Little is known about the metabolic fate of the sulfidopeptide leukotrienes (LTC4/D4/E4). Earlier studies using radiolabeled leukotrienes have shown that these potent molecules are concentrated and metabolized in the liver when administered to mice and that isolated rat hepatocytes have a high affinity uptake system for LTE4. N-Acetyl-LTE4 has been identified as a metabolite of LTC4 in the bile of rats, but the majority of the metabolites in these studies were not characterized. Based on these earlier reports, incubation of LTE4 with isolated rat hepatocytes was chosen as a model for the study of sulfidopeptide leukotriene metabolism. [3H]LTE4 was incubated with isolated rat hepatocytes and the metabolites formed were purified extensively by ODS flash column chromatography, TLC, and reverse phase-high pressure liquid chromatography. Metabolites were identified by retention of the radiolabel and UV absorbance at 280 nm.
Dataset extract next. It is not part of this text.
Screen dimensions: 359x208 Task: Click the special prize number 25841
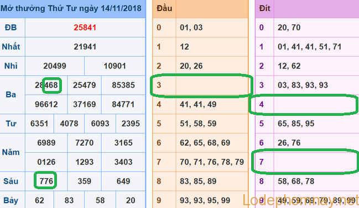click(x=85, y=28)
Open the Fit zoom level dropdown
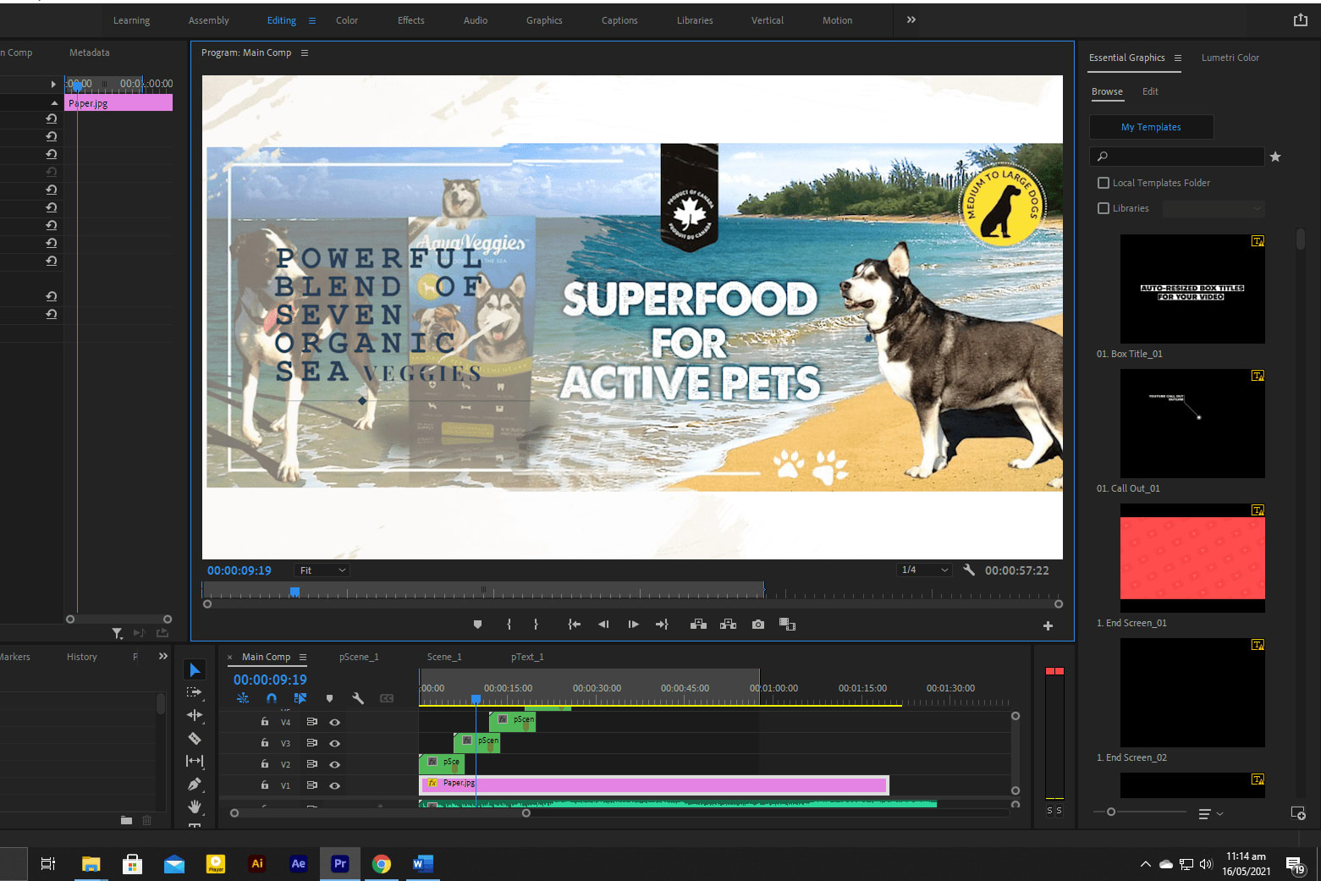The width and height of the screenshot is (1321, 881). pyautogui.click(x=322, y=570)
Purified metabolites were characterized by UV spectroscopy, fast atom bombardment mass spectrometry, negative ion chemical ionization gas chromatography-mass spectrometry, and electron impact gas chromatography-mass spectrometry. Six LTE4 hepatocyte metabolites were characterized. Metabolite A was determined to be N-acetyl-LTE4. Metabolite B was determined to be the omega-oxidation product 20-carboxy-N-acetyl-LTE4. Metabolite C was characterized as the beta-oxidation product 18-carboxydinor-N-acetyl-LTE4. A further round of beta-oxidation with a concomitant double bond reduction produced Metabolite D, identified as 16-carboxytetranordihydro-N-acetyl-LTE4. The reduction of the 14-15 double bond was most likely the result of the action of 2,4-dienoyl-CoA reductase. The UV spectrum of Metabolite E indicated the presence of a conjugated tetraene, and this metabolite was determined to be 16-carboxytetranor-delta 13-N-acetyl-LTE4. Metabolite F was identified as 14-carboxyhexanor-N-acetyl-LTE4. The observed pathway of beta-oxidation of LTE4 proceeded entirely from the C-20 methyl terminus after omega-oxidation which is in contrast to the known metabolic fate of other eicosanoids. This may be due to the failure to generate the required thioester at C-1 in LTE4 through a strong interaction of the C-5 hydroxy group with the C-1 carboxyl.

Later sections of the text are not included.